Over sixty years ago, however, our Supreme Court held that an individual can recover usury payments on a loan made to a corporation if the individual can prove that the lender fraudulently caused the individual to create the corporation as a device to evade the usury laws. Gelber v. Kugel's Tavern, Inc., 10 N.J. 191, 196 (1952). In Gelber, the lender loaned money to a corporate entity that was created solely to execute that commercial loan. The corporation, thereafter, defaulted on the loan, and the lender sued the corporation. The individual owner filed counterclaims against the lender, contending that the lender fraudulently advised him to create the corporation to subvert the usury laws. Specifically, he testified that the lender told him that it would not give him a loan in his individual capacity, but if he formed a corporation, it would lend money to the corporation. While the lender disputed that contention, the Court held that those conflicting claims presented jury questions of whether the loan was made to the individual, and whether the corporation was created at the insistence of the lender to cloak a usurious transaction. Gelber, 10 N.J. at 196-97.

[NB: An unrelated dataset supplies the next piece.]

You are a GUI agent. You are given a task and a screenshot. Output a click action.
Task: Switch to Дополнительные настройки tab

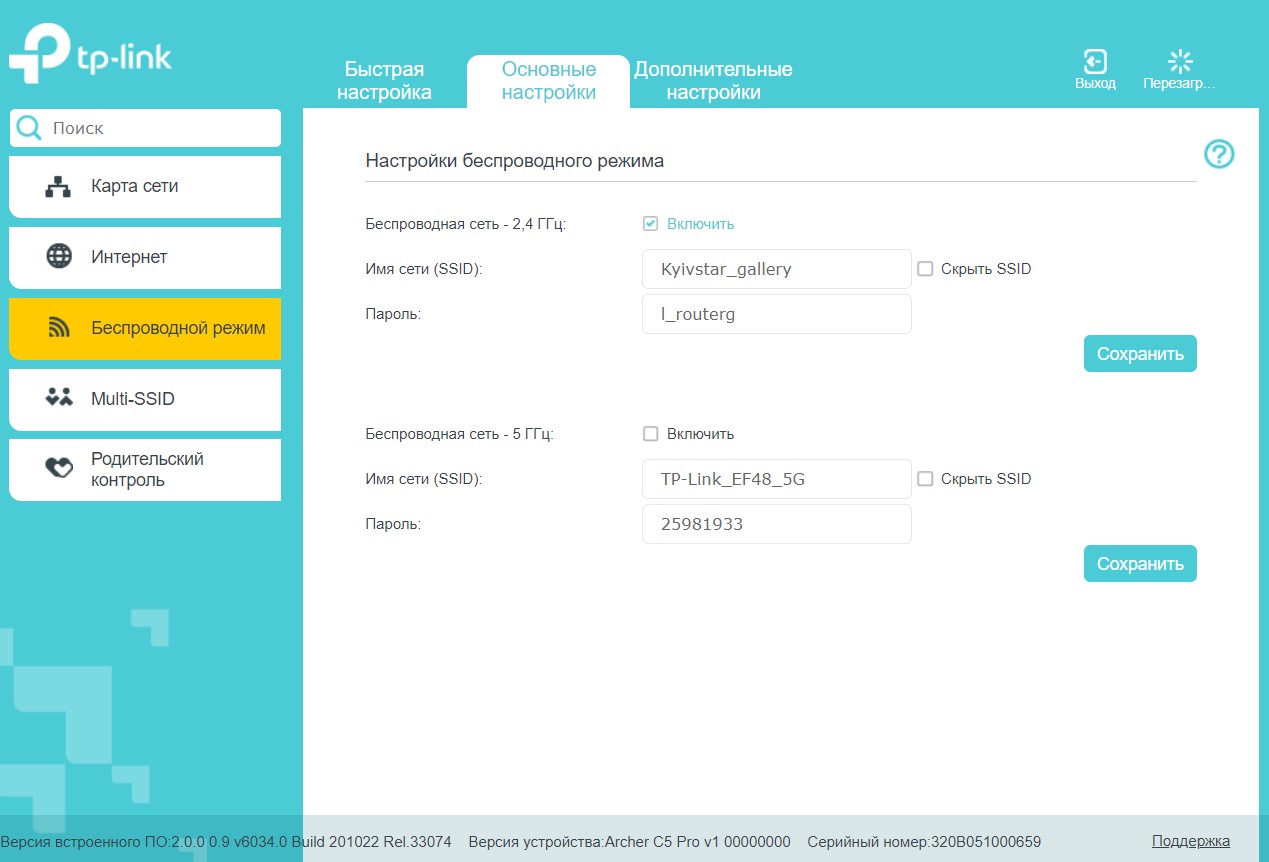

Following the Court's decision in Gelber, New Jersey courts have consistently recognized that a lender cannot evade the usury laws by using a corporate shell to cloak a loan that, in effect, is actually being made to an individual borrower. In re Greenberg, 21 N.J. 213, 220 (1956); Selengut, 203 N.J. Super. at 256-57; Spiotta v. Shelter Cove Estates, 68 N.J. Super. 457, 467 (App. Div. 1961); Feller v. Architects Display Bldgs., Inc., 54 N.J. Super. 205, 212 (App. Div. 1959). If, however, the corporation is not a shell and was not formed solely to cloak the loan, then the individual will not be allowed to assert usury. Selengut, 203 N.J. Super. at 256-57.
Here, defendants are correct that plaintiff cannot assert individual claims based on alleged breaches of the Note and Mortgage. Read in the light most favorable to plaintiff, however, plaintiff's complaint can be understood to assert a claim that he was fraudulently induced into creating Ironhouse as a way for Rushmore to subvert the usury laws. If he can prove facts supporting that claim, he may be entitled to relief.
We emphasize that we were provided with a very limited record. As previously noted, we do not have the complete Note or Mortgage. There may be defenses available to defendants in those documents. On the current record, however, we cannot affirm the holding that plaintiff had no standing to assert any claim against defendants.
In light of our holding on the standing issue, plaintiff's arguments concerning the untimeliness of defendants' in limine motions are moot. We also find that his arguments concerning due process are not viable in light of our remand. The complaint shall be reinstated, and the case shall be rescheduled for trial.
Reversed and remanded. We do not retain jurisdiction. I hereby certify that the foregoing is a true copy of the original on file in my office.